The central nervous system (CNS) is highly complex due to its wide variety of cell types. Based on a handful of molecular markers, cell shape, and function, traditional classifications often miss the subtle molecular differences within cell types. RNA, which translates genetic information from DNA into functional building blocks in the cell, plays a key role in CNS cell type diversity. Single-cell RNA sequencing allows us to capture the "fingerprints" of individual cells with high resolution. Spatial RNA sequencing adds a spatial dimension, helping us understand how gene expression differs in healthy and diseased brain tissue. Understanding the diversity of the healthy brain and its disruptions in CNS diseases can reveal dysregulated molecular mechanisms and guide the development of future therapies.

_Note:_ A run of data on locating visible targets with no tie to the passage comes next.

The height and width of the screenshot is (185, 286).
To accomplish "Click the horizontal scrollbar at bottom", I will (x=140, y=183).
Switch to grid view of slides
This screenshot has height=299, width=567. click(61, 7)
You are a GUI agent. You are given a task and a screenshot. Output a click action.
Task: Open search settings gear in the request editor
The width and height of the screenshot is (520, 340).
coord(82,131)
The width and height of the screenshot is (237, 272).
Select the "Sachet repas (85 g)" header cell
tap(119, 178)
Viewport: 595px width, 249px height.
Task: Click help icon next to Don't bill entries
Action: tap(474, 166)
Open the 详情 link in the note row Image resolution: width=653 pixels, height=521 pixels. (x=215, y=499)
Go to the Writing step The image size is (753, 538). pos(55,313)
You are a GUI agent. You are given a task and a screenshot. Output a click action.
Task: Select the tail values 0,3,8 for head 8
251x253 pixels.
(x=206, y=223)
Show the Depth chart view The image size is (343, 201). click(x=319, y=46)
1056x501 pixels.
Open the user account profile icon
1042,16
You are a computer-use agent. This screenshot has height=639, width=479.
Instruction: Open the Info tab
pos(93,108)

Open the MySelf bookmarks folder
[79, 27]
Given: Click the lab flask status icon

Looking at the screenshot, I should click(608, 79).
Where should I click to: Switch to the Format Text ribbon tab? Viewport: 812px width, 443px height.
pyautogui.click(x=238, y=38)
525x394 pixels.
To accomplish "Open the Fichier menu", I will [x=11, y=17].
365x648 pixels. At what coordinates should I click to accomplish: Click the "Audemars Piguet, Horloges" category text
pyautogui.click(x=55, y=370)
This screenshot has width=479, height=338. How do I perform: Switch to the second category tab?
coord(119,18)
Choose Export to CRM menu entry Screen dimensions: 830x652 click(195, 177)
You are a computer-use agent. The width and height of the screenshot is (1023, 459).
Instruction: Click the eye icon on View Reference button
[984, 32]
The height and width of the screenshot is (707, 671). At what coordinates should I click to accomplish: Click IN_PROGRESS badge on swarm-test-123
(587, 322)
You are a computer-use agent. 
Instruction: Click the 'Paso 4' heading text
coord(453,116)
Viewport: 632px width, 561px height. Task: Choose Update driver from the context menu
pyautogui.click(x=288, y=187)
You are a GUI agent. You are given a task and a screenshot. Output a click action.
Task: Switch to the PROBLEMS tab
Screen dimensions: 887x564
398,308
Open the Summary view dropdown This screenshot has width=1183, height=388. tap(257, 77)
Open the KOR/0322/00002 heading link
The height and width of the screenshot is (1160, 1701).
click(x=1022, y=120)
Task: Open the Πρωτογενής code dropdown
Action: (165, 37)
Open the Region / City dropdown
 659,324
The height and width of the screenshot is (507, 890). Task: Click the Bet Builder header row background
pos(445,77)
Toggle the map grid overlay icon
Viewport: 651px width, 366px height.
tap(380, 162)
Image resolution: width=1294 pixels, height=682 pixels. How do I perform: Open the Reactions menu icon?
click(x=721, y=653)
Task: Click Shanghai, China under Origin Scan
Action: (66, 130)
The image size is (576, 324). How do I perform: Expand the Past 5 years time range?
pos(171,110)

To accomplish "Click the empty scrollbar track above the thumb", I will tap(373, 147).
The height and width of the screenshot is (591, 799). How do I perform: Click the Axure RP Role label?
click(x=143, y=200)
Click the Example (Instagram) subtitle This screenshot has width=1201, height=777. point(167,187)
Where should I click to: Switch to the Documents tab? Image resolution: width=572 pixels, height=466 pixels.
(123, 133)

This thesis of Astrid Alsema investigates the subpopulations and transcriptional diversity of neurons and brain vasculature cells in the human midbrain using single-cell RNA sequencing. In donors with schizophrenia, no major gene expression changes were observed in the cell types of the blood-brain barrier, but subtle gene expression differences were found in specific GABAergic neurons.
Additionally, this thesis focuses on multiple sclerosis (MS), a CNS disease marked by focal lesions and spatially distinct pathology, through spatial RNA sequencing. Unique gene expression patterns were identified at the edges of active MS lesions. Astrocytes, oligodendrocytes, and microglia show altered gene expression activity in these areas, highlighting their importance in disease progression. This research provides insights into molecular changes in schizophrenia and MS, forming hypotheses on temporal gene expression changes, crucial for developing new therapies.